**PROMPT**
Only the lines with "card" in the entries below belong in the answer; please copy them.

─── AVAILABLE DATA ───

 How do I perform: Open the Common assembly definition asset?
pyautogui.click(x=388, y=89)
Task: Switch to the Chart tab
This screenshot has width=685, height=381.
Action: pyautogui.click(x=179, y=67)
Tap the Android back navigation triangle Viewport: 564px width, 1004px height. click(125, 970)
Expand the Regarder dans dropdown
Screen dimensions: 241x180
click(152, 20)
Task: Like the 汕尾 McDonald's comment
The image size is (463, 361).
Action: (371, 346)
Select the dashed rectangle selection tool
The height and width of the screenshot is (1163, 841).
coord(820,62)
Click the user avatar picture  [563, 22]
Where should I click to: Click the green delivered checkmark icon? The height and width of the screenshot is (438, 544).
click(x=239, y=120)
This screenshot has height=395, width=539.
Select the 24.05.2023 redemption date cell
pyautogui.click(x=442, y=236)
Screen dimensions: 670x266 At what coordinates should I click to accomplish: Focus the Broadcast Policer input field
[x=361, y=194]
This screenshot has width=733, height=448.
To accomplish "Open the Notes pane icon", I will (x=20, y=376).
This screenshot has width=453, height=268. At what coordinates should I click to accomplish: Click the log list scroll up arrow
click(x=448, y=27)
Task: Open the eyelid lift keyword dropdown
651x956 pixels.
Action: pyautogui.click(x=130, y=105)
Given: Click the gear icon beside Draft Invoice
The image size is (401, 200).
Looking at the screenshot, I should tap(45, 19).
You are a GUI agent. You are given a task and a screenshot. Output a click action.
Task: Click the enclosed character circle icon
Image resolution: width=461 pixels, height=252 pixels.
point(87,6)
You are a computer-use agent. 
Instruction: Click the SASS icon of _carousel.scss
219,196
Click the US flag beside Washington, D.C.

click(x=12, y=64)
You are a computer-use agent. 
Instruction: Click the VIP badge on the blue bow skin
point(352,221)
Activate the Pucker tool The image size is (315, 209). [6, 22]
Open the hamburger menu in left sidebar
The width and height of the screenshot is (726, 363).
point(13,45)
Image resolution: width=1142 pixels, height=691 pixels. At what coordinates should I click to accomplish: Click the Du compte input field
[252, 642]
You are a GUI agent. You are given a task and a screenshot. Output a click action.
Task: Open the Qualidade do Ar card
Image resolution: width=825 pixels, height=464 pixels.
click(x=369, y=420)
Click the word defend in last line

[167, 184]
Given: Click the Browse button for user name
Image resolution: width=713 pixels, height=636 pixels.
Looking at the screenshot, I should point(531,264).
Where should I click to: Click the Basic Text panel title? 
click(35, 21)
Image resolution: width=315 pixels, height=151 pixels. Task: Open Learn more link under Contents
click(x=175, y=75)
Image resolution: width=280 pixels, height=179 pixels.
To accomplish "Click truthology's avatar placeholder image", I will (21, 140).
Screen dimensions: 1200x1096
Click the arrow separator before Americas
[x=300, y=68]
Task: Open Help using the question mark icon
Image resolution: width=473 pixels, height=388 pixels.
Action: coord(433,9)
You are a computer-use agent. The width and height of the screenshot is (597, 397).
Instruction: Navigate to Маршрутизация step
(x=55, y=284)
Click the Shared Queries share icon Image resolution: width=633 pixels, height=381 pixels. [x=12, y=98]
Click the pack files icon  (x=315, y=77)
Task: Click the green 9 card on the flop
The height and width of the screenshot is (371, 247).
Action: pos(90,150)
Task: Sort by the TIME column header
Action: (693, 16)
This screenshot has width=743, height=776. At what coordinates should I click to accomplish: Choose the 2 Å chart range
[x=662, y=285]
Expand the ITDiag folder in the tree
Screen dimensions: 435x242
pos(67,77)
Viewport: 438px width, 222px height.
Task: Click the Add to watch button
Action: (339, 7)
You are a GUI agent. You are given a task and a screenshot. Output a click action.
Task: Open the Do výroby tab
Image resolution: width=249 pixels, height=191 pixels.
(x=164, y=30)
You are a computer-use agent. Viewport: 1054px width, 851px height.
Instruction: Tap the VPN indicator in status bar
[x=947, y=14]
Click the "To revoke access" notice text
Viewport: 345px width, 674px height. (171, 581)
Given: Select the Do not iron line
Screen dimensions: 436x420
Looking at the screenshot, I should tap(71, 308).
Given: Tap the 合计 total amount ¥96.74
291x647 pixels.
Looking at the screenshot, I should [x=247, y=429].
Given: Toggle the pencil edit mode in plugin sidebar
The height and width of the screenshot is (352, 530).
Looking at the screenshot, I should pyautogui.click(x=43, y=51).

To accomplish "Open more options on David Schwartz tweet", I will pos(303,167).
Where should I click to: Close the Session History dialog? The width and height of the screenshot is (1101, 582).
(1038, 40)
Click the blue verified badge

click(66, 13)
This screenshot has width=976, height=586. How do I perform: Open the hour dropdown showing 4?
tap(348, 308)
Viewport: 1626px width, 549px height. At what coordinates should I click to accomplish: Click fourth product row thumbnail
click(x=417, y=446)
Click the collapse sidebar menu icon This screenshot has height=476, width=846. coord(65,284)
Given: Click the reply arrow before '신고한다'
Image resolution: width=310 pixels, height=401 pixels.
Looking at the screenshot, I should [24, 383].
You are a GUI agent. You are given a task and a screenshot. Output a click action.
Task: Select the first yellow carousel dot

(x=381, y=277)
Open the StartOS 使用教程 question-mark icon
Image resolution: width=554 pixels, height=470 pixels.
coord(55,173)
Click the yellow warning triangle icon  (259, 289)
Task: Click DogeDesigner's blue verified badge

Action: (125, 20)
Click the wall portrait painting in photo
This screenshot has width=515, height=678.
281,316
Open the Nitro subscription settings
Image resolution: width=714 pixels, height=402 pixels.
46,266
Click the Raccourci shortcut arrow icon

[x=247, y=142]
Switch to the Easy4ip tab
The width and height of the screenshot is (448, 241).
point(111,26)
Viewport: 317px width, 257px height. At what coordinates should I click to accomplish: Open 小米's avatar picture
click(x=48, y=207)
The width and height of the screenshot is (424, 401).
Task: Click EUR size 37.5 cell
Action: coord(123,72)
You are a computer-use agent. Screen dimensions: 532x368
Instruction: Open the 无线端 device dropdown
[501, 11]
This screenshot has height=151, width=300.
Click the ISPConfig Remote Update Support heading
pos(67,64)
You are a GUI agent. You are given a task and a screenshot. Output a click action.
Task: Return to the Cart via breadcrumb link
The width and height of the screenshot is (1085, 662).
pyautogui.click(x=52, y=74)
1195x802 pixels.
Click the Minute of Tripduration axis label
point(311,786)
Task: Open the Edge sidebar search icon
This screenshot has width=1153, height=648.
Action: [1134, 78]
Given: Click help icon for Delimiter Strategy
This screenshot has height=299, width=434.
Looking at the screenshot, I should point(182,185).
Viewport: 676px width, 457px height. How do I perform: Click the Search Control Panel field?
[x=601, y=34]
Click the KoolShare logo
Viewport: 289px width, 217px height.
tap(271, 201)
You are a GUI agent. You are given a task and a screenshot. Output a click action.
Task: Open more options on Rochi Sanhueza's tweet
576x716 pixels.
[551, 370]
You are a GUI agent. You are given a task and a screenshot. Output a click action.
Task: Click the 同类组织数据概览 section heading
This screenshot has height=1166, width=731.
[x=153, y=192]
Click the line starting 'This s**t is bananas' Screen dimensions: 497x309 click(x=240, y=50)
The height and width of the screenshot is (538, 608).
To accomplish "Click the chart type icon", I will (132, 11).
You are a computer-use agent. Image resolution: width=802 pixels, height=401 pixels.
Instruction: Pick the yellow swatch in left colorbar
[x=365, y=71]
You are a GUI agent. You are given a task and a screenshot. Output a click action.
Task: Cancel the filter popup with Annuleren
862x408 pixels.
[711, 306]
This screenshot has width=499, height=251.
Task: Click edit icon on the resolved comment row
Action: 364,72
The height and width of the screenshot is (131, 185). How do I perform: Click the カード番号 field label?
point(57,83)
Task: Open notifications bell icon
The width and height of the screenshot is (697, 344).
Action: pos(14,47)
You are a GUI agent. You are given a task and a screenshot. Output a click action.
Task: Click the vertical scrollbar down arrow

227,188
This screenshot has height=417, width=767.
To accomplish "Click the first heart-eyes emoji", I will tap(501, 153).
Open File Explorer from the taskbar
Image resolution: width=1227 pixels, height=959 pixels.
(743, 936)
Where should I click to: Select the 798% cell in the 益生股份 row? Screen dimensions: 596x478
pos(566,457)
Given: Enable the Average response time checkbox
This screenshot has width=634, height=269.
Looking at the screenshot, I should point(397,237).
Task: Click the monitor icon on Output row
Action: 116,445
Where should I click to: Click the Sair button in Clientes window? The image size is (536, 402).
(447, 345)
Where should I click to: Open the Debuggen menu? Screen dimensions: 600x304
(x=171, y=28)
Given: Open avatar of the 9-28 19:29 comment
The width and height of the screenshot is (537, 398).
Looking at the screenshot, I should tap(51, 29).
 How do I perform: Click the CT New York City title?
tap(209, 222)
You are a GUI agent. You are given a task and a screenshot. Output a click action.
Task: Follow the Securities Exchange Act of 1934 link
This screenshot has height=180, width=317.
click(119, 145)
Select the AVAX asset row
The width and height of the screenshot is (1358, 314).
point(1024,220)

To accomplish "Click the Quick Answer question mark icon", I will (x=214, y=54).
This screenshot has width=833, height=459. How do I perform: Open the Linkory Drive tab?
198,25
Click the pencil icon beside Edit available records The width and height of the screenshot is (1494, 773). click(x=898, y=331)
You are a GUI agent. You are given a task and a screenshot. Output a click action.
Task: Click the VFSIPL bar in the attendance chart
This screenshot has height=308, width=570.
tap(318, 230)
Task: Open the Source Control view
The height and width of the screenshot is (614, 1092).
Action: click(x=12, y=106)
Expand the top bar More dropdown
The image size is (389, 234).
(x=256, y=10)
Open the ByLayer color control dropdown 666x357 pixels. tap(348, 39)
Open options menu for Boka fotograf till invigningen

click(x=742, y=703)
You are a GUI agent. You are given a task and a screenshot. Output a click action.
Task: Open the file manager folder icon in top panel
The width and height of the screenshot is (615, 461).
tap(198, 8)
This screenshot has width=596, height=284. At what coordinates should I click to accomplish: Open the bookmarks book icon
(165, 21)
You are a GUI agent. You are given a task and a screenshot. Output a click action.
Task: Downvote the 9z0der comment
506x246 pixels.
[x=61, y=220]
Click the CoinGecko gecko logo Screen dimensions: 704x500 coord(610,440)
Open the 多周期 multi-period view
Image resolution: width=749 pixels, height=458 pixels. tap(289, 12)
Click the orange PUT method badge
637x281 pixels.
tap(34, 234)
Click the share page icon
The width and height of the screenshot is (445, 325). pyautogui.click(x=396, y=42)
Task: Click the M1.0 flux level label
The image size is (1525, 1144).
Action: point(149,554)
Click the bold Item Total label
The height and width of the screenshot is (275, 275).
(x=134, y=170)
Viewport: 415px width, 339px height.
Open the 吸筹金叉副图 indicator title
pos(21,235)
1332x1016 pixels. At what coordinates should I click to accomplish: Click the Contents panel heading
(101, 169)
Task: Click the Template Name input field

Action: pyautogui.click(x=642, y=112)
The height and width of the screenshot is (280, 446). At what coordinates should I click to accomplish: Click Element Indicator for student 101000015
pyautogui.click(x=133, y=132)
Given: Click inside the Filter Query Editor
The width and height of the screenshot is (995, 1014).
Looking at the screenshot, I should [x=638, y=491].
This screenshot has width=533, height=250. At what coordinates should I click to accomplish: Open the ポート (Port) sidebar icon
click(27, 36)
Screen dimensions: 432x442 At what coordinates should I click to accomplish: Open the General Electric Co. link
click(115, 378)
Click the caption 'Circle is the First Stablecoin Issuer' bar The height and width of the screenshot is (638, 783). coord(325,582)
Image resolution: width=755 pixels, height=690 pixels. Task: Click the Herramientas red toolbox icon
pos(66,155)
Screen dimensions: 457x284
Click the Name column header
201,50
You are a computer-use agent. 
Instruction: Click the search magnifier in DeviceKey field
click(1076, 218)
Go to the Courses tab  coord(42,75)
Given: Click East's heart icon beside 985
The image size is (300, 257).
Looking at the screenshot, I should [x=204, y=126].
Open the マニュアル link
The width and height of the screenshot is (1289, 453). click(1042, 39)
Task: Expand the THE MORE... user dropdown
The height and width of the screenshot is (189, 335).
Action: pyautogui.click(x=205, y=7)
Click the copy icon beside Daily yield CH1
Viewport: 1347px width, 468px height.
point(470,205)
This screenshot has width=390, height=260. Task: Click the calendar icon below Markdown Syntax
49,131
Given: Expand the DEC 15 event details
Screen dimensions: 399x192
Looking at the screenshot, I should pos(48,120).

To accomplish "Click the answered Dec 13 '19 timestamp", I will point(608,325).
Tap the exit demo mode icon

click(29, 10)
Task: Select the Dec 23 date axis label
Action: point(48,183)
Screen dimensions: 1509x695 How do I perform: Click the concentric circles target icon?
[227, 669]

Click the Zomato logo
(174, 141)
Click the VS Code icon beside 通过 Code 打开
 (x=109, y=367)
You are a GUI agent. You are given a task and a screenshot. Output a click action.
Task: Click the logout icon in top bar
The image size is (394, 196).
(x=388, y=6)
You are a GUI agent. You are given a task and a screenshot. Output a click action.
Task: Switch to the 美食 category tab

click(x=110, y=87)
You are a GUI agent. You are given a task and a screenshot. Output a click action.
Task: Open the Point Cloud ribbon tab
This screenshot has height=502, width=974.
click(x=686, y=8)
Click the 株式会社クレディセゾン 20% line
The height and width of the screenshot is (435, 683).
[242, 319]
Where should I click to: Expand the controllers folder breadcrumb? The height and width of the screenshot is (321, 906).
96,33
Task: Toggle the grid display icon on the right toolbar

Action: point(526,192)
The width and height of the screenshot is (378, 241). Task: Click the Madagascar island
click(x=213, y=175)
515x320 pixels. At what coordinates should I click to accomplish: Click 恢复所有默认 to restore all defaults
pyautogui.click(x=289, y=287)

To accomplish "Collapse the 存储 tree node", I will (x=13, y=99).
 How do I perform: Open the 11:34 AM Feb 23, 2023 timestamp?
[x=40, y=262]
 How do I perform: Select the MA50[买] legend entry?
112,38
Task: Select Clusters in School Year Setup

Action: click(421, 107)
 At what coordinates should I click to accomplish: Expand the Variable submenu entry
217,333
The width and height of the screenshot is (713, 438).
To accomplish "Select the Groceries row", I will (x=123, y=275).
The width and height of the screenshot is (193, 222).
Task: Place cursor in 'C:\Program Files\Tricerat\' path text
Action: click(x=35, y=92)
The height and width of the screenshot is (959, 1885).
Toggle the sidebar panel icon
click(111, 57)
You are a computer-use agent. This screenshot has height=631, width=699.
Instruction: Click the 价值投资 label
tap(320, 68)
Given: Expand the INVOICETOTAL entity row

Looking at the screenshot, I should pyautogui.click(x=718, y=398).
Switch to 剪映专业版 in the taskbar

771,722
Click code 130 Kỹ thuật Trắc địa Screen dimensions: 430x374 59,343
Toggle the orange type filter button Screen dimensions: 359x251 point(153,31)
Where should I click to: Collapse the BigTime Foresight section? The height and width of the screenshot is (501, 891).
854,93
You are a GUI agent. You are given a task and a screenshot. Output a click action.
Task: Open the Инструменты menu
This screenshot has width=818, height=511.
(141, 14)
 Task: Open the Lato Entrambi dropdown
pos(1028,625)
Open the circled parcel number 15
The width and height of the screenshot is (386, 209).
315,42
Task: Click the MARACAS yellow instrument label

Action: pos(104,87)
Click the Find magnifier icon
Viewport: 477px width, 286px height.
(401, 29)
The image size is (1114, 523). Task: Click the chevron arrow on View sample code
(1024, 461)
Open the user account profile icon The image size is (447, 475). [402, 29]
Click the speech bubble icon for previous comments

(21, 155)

───

**OUTPUT OF THE EXERCISE**
Task: Open the Qualidade do Ar card
Task: Click the green 9 card on the flop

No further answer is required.